Ощущая лёгкую боль, которая распространялась по поверхности кожи, я попыталась отодвинуться, но верёвки держали крепко и беспощадно. Второй удар, чуть слабее первого, но всё равно внезапный, опять пришёлся по бёдрам. В этот раз я сдержалась – получился лишь приглушённый стон.
Мистер Калленберг сделал перерыв, мягко ступая по ковру, а потом ударил меня ещё раз. На этот раз лёгкой болью ягодицы – уж не знаю, как так вышло, но обе сразу. В этот раз я не вскрикнула и не застонала. Более того, от ягодиц эта боль стала распространяться вокруг, создавая странное ощущение – почти приятное…
Новый удар! И ещё! Один за другим они продолжали ритмично сыпаться на бёдра и ягодицы. Кожа вспыхивала, я больше не кричала, тем более что свободу действий ограничивали прочные путы.
Чем дальше, тем больше боль уступала место чему-то другому. На самом деле это странное ощущение даже нравилось. Или мне так только казалось? Ведь не может боль – нравиться.
Сколько ударов было всего, я не знаю. Иногда хозяин бил сильнее, иногда слабее. Без остервенения, без ярости. Боль перестала меня пугать. Тем более что чувствительность кожи усиливалась, и новые удары по тем же местам оказывались вовсе не мучительными. Скорее они даже были в чём-то приятны.

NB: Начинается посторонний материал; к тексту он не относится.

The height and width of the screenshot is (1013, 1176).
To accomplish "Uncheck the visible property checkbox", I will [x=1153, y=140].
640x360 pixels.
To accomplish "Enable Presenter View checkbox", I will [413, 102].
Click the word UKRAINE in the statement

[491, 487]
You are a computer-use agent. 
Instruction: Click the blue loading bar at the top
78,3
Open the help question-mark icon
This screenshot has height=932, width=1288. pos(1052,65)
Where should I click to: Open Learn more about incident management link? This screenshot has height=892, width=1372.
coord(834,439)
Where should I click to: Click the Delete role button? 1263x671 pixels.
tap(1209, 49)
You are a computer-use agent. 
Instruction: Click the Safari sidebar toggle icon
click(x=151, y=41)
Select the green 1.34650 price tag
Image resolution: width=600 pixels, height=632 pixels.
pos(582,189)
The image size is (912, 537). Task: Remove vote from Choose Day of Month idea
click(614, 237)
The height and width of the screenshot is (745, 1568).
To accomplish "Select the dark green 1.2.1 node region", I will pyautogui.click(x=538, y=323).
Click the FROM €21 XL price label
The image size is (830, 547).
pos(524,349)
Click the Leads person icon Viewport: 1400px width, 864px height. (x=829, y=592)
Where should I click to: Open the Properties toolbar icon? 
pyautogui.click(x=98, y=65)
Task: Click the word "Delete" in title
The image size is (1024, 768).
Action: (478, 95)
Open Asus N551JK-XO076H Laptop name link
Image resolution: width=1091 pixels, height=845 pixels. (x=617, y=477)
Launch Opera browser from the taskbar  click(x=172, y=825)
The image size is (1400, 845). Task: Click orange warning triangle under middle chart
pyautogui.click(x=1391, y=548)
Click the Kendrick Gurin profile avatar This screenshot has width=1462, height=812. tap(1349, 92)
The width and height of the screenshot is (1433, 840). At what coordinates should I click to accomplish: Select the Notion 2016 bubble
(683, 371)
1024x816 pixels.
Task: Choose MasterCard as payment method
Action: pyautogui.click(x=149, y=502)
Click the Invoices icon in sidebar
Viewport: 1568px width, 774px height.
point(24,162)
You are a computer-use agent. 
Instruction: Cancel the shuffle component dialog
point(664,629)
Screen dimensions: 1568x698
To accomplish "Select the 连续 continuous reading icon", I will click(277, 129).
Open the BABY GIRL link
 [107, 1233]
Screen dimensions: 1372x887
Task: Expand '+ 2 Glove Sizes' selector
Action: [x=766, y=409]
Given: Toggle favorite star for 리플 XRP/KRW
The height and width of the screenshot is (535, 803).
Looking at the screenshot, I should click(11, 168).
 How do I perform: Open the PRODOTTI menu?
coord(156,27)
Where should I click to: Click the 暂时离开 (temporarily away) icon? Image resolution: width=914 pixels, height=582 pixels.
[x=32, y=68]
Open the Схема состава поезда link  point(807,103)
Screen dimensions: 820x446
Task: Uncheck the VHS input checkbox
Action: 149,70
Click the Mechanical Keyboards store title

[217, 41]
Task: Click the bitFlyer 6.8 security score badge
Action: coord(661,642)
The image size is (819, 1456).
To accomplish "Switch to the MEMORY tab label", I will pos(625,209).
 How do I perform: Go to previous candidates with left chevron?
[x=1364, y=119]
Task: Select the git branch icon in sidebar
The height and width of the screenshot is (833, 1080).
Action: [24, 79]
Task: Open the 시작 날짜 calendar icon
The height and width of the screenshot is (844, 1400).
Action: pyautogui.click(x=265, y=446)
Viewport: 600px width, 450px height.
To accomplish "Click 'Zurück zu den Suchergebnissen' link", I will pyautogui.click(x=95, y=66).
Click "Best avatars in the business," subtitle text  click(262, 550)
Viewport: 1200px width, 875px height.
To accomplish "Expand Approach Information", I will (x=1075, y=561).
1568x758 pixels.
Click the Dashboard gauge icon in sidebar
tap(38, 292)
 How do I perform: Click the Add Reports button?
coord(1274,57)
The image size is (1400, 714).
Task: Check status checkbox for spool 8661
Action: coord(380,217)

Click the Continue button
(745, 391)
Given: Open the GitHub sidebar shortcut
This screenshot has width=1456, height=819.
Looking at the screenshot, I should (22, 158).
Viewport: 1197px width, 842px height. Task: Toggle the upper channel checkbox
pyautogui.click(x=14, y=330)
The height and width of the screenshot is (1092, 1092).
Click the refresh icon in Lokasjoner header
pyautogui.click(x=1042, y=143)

Я не знала, что происходит со мной. Могла бы удивляться себе, но сосредоточиться не получалось. Зато вместе со странным, изощрённым наслаждением расползался стыд. За себя, за свои ощущения, за всё происходящее.
– Что ж, пожалуй, достаточно.
Его слова звучали так, как будто за этим последует что-то другое. Но что, он не сказал. Значит, это не всё?..
Ответ пришёл без слов, когда я почувствовала, как с меня уверенными, проворными движениями тянут кружевные трусики. Я не испугалась и даже не попыталась сопротивляться: новое, неизведанное ощущение затягивало меня – вырываться не хотелось.